**Assignment:** Give back every entry in full, exactly as it reads.

※

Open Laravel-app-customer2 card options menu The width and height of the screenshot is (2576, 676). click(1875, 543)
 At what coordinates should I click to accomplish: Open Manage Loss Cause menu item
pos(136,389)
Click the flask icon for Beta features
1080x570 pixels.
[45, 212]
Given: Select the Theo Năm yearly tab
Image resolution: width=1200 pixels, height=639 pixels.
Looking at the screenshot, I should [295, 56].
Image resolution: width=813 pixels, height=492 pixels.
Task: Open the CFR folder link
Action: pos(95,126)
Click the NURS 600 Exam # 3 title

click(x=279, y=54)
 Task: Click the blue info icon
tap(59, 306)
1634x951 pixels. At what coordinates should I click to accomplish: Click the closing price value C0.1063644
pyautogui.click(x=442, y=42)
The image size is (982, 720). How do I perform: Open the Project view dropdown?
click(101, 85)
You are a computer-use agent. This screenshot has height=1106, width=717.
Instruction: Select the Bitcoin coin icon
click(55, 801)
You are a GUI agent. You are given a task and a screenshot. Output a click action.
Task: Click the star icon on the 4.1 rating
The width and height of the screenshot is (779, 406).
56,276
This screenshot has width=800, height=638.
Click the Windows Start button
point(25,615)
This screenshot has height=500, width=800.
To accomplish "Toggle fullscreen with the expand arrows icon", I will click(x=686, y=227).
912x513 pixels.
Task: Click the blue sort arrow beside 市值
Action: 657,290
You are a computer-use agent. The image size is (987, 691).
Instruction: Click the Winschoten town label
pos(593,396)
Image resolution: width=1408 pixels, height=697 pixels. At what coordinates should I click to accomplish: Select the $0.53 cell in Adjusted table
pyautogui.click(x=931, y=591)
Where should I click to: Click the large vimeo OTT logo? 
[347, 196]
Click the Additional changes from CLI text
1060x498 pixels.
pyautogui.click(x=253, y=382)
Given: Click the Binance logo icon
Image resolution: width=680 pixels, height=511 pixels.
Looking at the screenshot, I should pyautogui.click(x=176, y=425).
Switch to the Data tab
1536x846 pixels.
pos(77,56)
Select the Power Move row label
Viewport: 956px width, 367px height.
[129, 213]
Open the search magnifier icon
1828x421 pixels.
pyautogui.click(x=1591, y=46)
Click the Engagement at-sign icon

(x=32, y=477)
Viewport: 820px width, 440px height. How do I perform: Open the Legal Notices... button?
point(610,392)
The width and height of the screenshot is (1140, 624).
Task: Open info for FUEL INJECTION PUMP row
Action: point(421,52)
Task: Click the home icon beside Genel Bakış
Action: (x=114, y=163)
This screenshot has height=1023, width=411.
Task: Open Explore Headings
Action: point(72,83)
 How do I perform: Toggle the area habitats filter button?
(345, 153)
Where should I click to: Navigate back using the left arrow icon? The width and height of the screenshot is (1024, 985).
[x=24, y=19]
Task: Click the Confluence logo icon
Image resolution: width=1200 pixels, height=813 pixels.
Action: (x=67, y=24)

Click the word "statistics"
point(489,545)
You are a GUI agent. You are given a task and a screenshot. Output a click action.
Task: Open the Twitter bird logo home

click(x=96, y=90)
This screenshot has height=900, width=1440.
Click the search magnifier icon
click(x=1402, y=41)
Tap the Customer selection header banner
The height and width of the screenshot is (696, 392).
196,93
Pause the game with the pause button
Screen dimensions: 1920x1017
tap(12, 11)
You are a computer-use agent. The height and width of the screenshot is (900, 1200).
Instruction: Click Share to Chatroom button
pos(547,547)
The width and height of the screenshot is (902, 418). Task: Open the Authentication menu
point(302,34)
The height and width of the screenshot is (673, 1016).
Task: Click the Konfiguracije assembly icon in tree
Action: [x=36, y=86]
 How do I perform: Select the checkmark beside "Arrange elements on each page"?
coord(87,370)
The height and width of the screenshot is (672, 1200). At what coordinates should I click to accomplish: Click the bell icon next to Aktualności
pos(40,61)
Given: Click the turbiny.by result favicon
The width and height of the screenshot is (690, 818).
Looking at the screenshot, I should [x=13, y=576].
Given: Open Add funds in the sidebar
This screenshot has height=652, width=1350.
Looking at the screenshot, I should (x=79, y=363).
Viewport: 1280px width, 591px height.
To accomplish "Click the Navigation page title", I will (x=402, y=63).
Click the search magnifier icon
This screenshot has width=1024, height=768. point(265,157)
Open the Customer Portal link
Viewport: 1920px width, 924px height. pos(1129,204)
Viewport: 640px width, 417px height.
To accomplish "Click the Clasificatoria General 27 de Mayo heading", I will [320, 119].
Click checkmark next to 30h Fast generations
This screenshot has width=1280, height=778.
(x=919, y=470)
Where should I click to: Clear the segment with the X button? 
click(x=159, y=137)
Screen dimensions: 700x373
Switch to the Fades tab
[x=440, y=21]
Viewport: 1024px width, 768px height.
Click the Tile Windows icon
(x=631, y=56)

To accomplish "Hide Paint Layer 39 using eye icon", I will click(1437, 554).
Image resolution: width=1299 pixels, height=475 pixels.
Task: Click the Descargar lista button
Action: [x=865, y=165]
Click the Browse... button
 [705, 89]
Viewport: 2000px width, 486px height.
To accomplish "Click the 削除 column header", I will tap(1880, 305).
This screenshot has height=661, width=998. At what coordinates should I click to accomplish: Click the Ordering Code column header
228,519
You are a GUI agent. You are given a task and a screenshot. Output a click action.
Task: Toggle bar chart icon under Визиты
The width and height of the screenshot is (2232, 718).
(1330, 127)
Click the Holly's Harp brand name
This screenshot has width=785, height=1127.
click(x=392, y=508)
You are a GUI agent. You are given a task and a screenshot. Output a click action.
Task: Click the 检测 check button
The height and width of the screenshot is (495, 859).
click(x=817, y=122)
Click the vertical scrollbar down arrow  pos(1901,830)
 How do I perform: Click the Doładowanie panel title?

※

**Your solution:**
Open Laravel-app-customer2 card options menu The width and height of the screenshot is (2576, 676). click(1875, 543)
 At what coordinates should I click to accomplish: Open Manage Loss Cause menu item
pos(136,389)
Click the flask icon for Beta features
1080x570 pixels.
[45, 212]
Given: Select the Theo Năm yearly tab
Image resolution: width=1200 pixels, height=639 pixels.
Looking at the screenshot, I should [295, 56].
Image resolution: width=813 pixels, height=492 pixels.
Task: Open the CFR folder link
Action: pos(95,126)
Click the NURS 600 Exam # 3 title

click(x=279, y=54)
 Task: Click the blue info icon
tap(59, 306)
1634x951 pixels. At what coordinates should I click to accomplish: Click the closing price value C0.1063644
pyautogui.click(x=442, y=42)
The image size is (982, 720). How do I perform: Open the Project view dropdown?
click(101, 85)
You are a computer-use agent. This screenshot has height=1106, width=717.
Instruction: Select the Bitcoin coin icon
click(55, 801)
You are a GUI agent. You are given a task and a screenshot. Output a click action.
Task: Click the star icon on the 4.1 rating
The width and height of the screenshot is (779, 406).
56,276
This screenshot has width=800, height=638.
Click the Windows Start button
point(25,615)
This screenshot has height=500, width=800.
To accomplish "Toggle fullscreen with the expand arrows icon", I will click(x=686, y=227).
912x513 pixels.
Task: Click the blue sort arrow beside 市值
Action: 657,290
You are a computer-use agent. The image size is (987, 691).
Instruction: Click the Winschoten town label
pos(593,396)
Image resolution: width=1408 pixels, height=697 pixels. At what coordinates should I click to accomplish: Select the $0.53 cell in Adjusted table
pyautogui.click(x=931, y=591)
Where should I click to: Click the large vimeo OTT logo? 
[347, 196]
Click the Additional changes from CLI text
1060x498 pixels.
pyautogui.click(x=253, y=382)
Given: Click the Binance logo icon
Image resolution: width=680 pixels, height=511 pixels.
Looking at the screenshot, I should pyautogui.click(x=176, y=425).
Switch to the Data tab
1536x846 pixels.
pos(77,56)
Select the Power Move row label
Viewport: 956px width, 367px height.
[129, 213]
Open the search magnifier icon
1828x421 pixels.
pyautogui.click(x=1591, y=46)
Click the Engagement at-sign icon

(x=32, y=477)
Viewport: 820px width, 440px height. How do I perform: Open the Legal Notices... button?
point(610,392)
The width and height of the screenshot is (1140, 624).
Task: Open info for FUEL INJECTION PUMP row
Action: point(421,52)
Task: Click the home icon beside Genel Bakış
Action: (x=114, y=163)
This screenshot has height=1023, width=411.
Task: Open Explore Headings
Action: point(72,83)
 How do I perform: Toggle the area habitats filter button?
(345, 153)
Where should I click to: Navigate back using the left arrow icon? The width and height of the screenshot is (1024, 985).
[x=24, y=19]
Task: Click the Confluence logo icon
Image resolution: width=1200 pixels, height=813 pixels.
Action: (x=67, y=24)

Click the word "statistics"
point(489,545)
You are a GUI agent. You are given a task and a screenshot. Output a click action.
Task: Open the Twitter bird logo home

click(x=96, y=90)
This screenshot has height=900, width=1440.
Click the search magnifier icon
click(x=1402, y=41)
Tap the Customer selection header banner
The height and width of the screenshot is (696, 392).
196,93
Pause the game with the pause button
Screen dimensions: 1920x1017
tap(12, 11)
You are a computer-use agent. The height and width of the screenshot is (900, 1200).
Instruction: Click Share to Chatroom button
pos(547,547)
The width and height of the screenshot is (902, 418). Task: Open the Authentication menu
point(302,34)
The height and width of the screenshot is (673, 1016).
Task: Click the Konfiguracije assembly icon in tree
Action: [x=36, y=86]
 How do I perform: Select the checkmark beside "Arrange elements on each page"?
coord(87,370)
The height and width of the screenshot is (672, 1200). At what coordinates should I click to accomplish: Click the bell icon next to Aktualności
pos(40,61)
Given: Click the turbiny.by result favicon
The width and height of the screenshot is (690, 818).
Looking at the screenshot, I should [x=13, y=576].
Given: Open Add funds in the sidebar
This screenshot has height=652, width=1350.
Looking at the screenshot, I should (x=79, y=363).
Viewport: 1280px width, 591px height.
To accomplish "Click the Navigation page title", I will (x=402, y=63).
Click the search magnifier icon
This screenshot has width=1024, height=768. point(265,157)
Open the Customer Portal link
Viewport: 1920px width, 924px height. pos(1129,204)
Viewport: 640px width, 417px height.
To accomplish "Click the Clasificatoria General 27 de Mayo heading", I will [320, 119].
Click checkmark next to 30h Fast generations
This screenshot has width=1280, height=778.
(x=919, y=470)
Where should I click to: Clear the segment with the X button? 
click(x=159, y=137)
Screen dimensions: 700x373
Switch to the Fades tab
[x=440, y=21]
Viewport: 1024px width, 768px height.
Click the Tile Windows icon
(x=631, y=56)

To accomplish "Hide Paint Layer 39 using eye icon", I will click(1437, 554).
Image resolution: width=1299 pixels, height=475 pixels.
Task: Click the Descargar lista button
Action: [x=865, y=165]
Click the Browse... button
 [705, 89]
Viewport: 2000px width, 486px height.
To accomplish "Click the 削除 column header", I will tap(1880, 305).
This screenshot has height=661, width=998. At what coordinates should I click to accomplish: Click the Ordering Code column header
228,519
You are a GUI agent. You are given a task and a screenshot. Output a click action.
Task: Toggle bar chart icon under Визиты
The width and height of the screenshot is (2232, 718).
(1330, 127)
Click the Holly's Harp brand name
This screenshot has width=785, height=1127.
click(x=392, y=508)
You are a GUI agent. You are given a task and a screenshot. Output a click action.
Task: Click the 检测 check button
The height and width of the screenshot is (495, 859).
click(x=817, y=122)
Click the vertical scrollbar down arrow  pos(1901,830)
 How do I perform: Click the Doładowanie panel title?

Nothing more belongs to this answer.